From the records below, extract only the lines running from the line with "サイトポリシー (227, 2495)" to the line with "ふつう (316, 2346)", both lines included, reproducing them exactly.

THE DATA Block Start

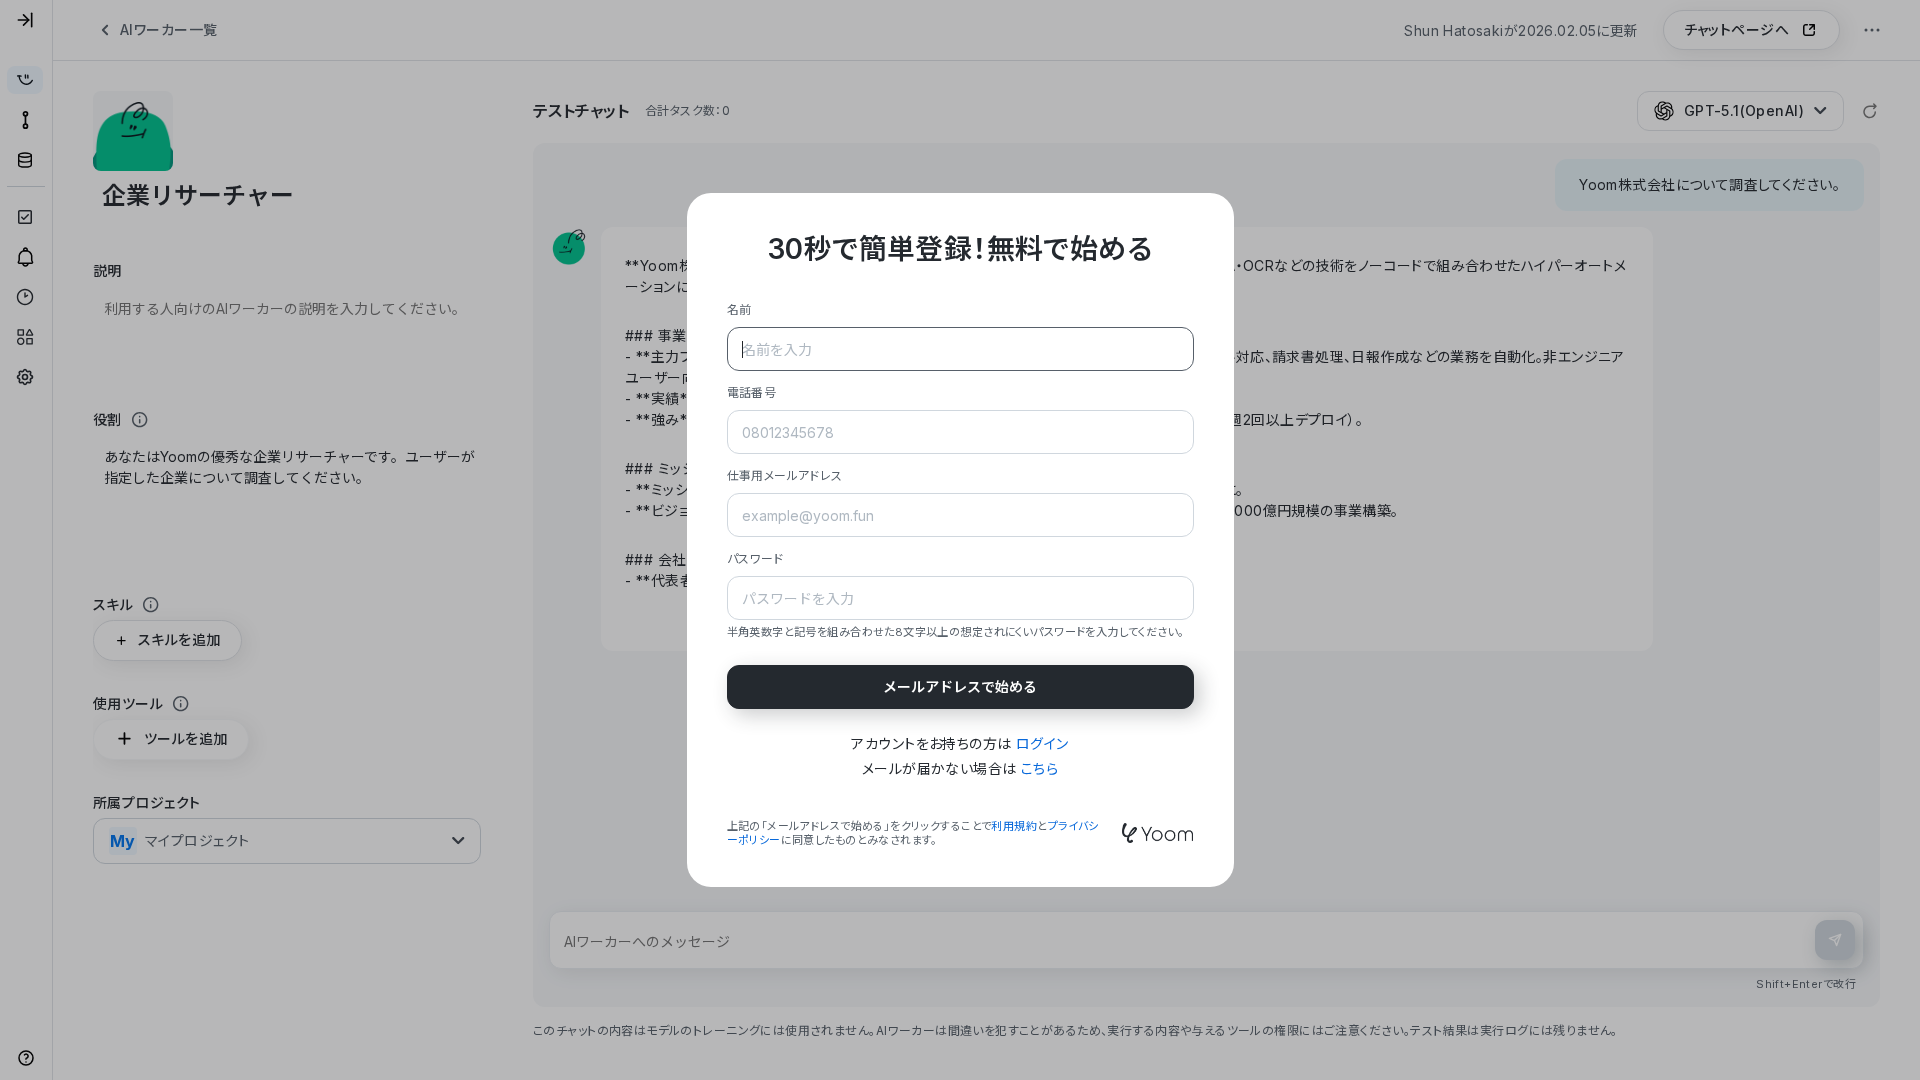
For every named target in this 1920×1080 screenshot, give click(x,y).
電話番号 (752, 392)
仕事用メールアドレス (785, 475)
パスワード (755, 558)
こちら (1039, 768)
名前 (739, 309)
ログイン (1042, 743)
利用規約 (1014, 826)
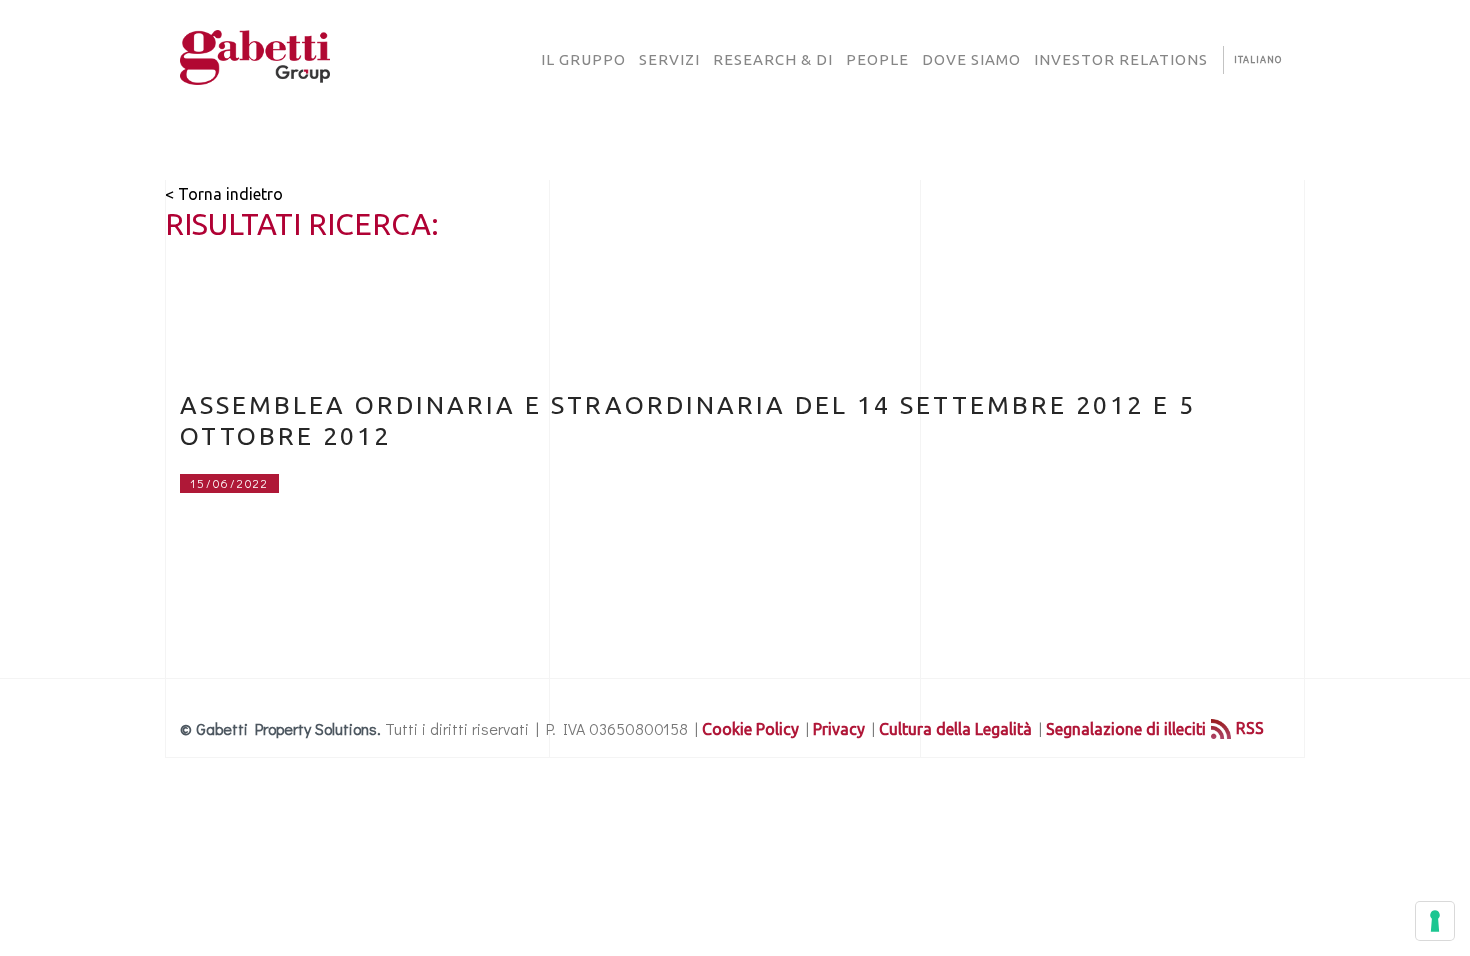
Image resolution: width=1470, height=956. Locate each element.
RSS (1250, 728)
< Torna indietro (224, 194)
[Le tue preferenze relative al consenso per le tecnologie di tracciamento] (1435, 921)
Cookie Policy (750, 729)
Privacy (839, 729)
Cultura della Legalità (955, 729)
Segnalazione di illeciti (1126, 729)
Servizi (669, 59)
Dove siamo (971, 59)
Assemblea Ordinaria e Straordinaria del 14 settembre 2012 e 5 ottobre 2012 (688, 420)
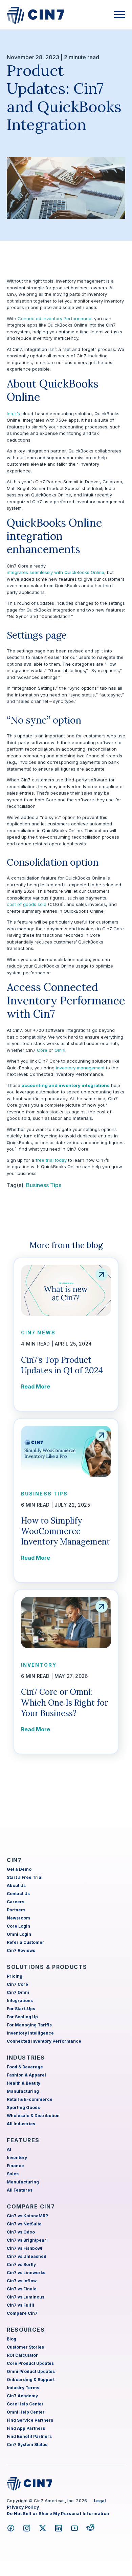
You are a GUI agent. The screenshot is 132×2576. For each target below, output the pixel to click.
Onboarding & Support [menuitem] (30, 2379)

THE DATA Block End
THE DATA Block Start

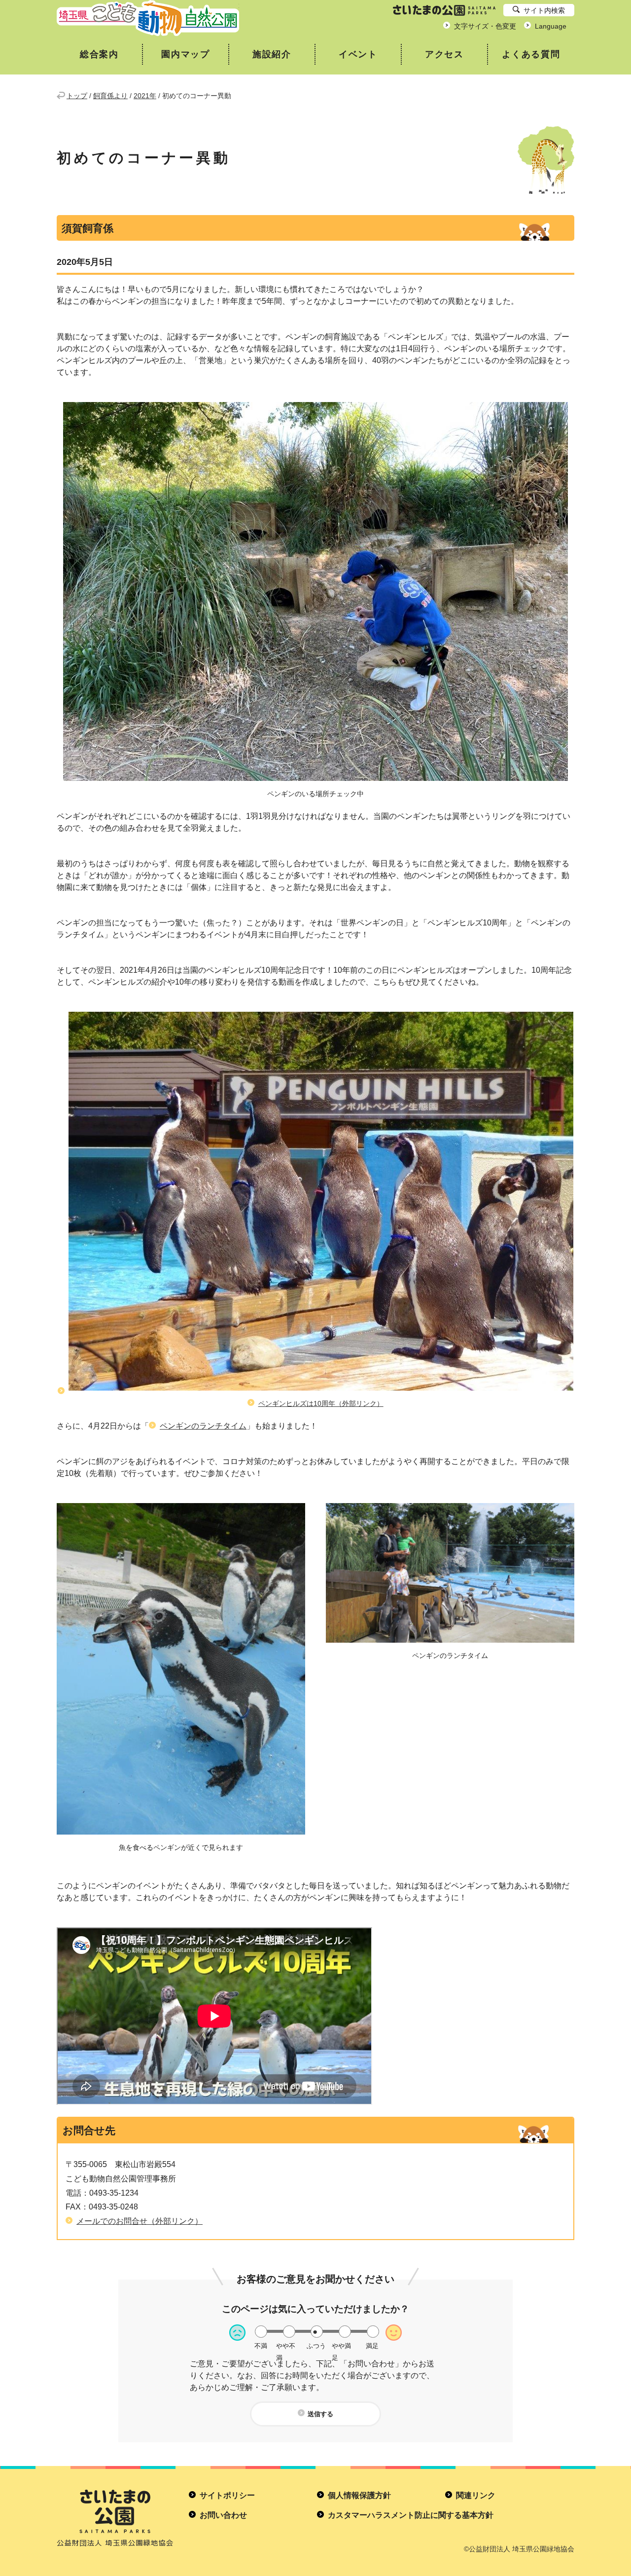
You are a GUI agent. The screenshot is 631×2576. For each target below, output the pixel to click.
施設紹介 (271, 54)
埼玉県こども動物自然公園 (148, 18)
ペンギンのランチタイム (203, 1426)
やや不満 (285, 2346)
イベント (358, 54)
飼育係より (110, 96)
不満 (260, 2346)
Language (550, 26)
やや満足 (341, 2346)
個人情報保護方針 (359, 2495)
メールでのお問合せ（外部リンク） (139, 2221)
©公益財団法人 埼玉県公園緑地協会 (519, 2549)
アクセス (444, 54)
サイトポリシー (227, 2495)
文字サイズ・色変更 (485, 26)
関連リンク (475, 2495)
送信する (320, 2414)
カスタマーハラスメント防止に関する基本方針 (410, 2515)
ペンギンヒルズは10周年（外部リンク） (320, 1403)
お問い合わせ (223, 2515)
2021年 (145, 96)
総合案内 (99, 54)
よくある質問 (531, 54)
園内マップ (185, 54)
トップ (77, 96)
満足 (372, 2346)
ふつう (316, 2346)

THE DATA Block End

**SOLVED EXERCISE**.
サイトポリシー (227, 2495)
文字サイズ・色変更 (485, 26)
関連リンク (475, 2495)
送信する (320, 2414)
カスタマーハラスメント防止に関する基本方針 (410, 2515)
ペンギンヒルズは10周年（外部リンク） (320, 1403)
お問い合わせ (223, 2515)
2021年 (145, 96)
総合案内 (99, 54)
よくある質問 (531, 54)
園内マップ (185, 54)
トップ (77, 96)
満足 (372, 2346)
ふつう (316, 2346)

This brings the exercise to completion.